Task details
Transcription, pictures excluded: write out the data below exactly.
Records for the exercise section start
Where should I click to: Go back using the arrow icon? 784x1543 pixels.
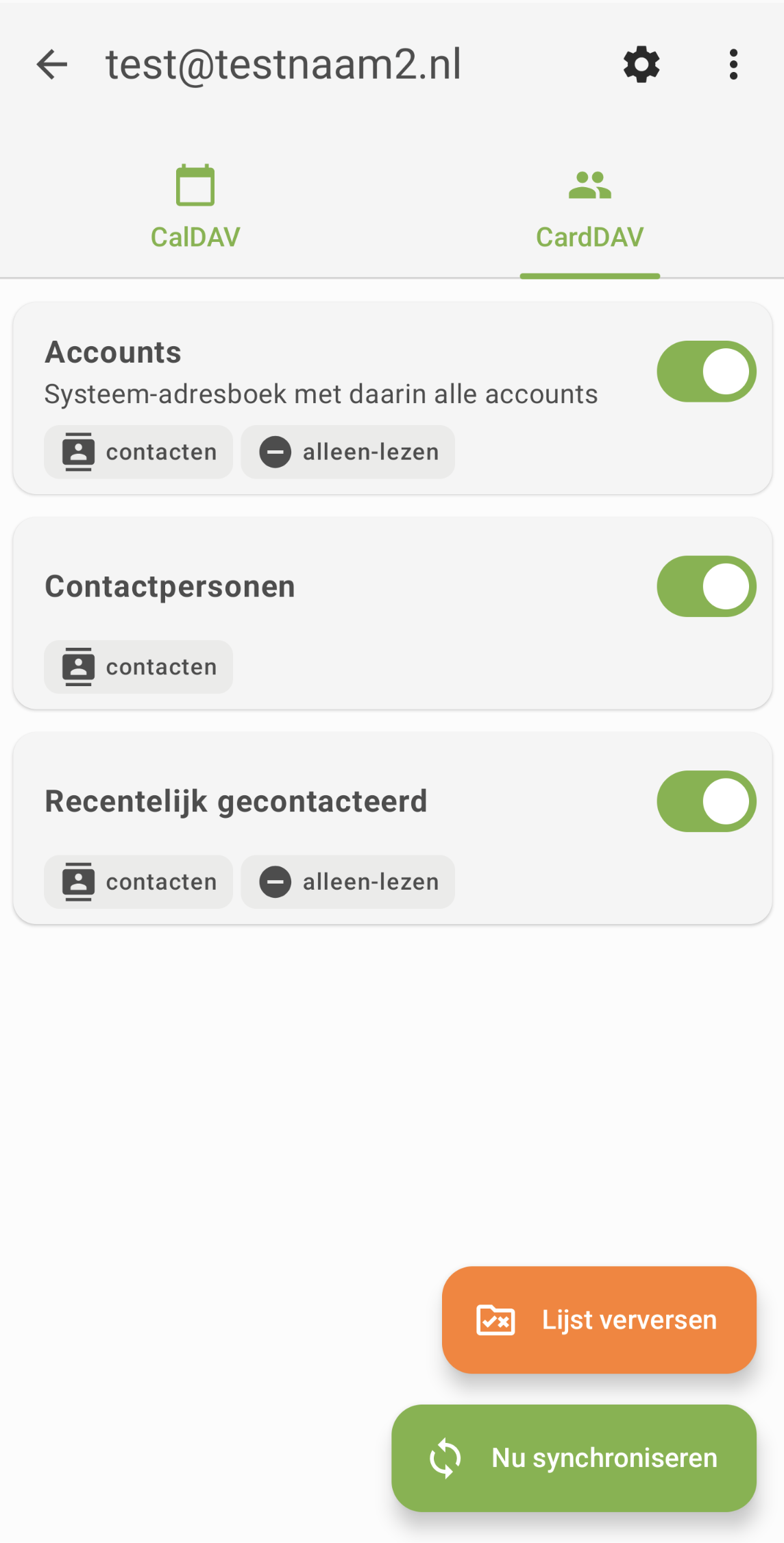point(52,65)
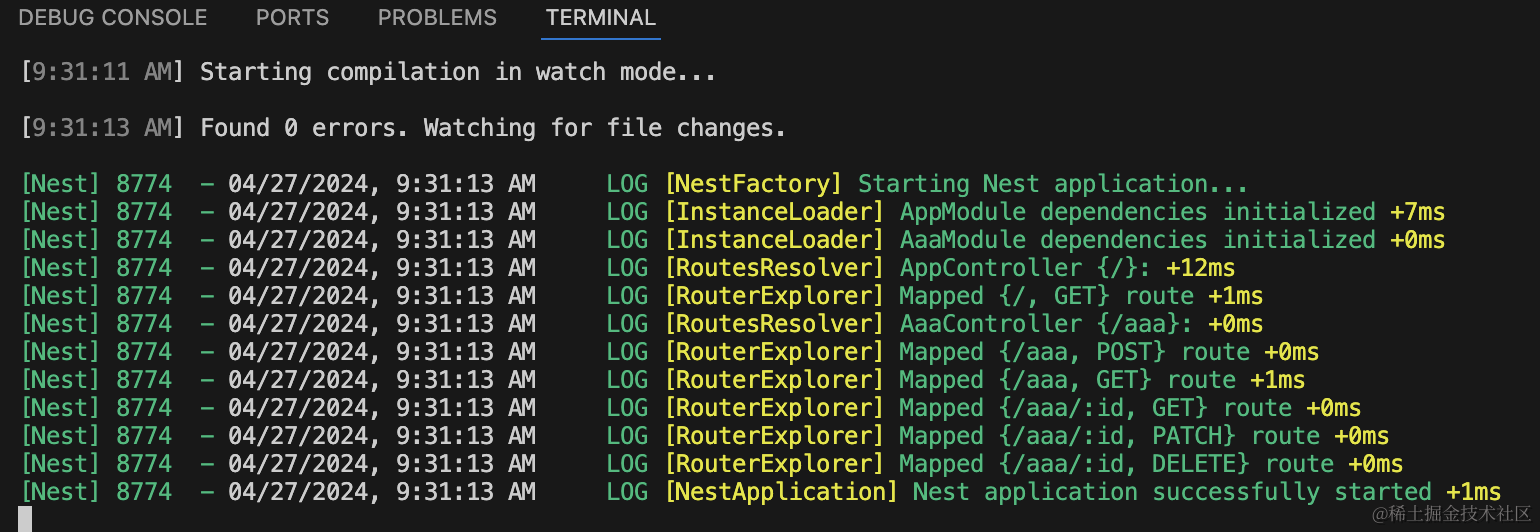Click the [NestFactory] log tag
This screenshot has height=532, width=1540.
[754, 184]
Records for the exercise section end
Completed exercise
Where should I click to: Go back using the arrow icon? 784x1543 pixels.
point(52,65)
Click the [NestFactory] log tag
This screenshot has height=532, width=1540.
[754, 184]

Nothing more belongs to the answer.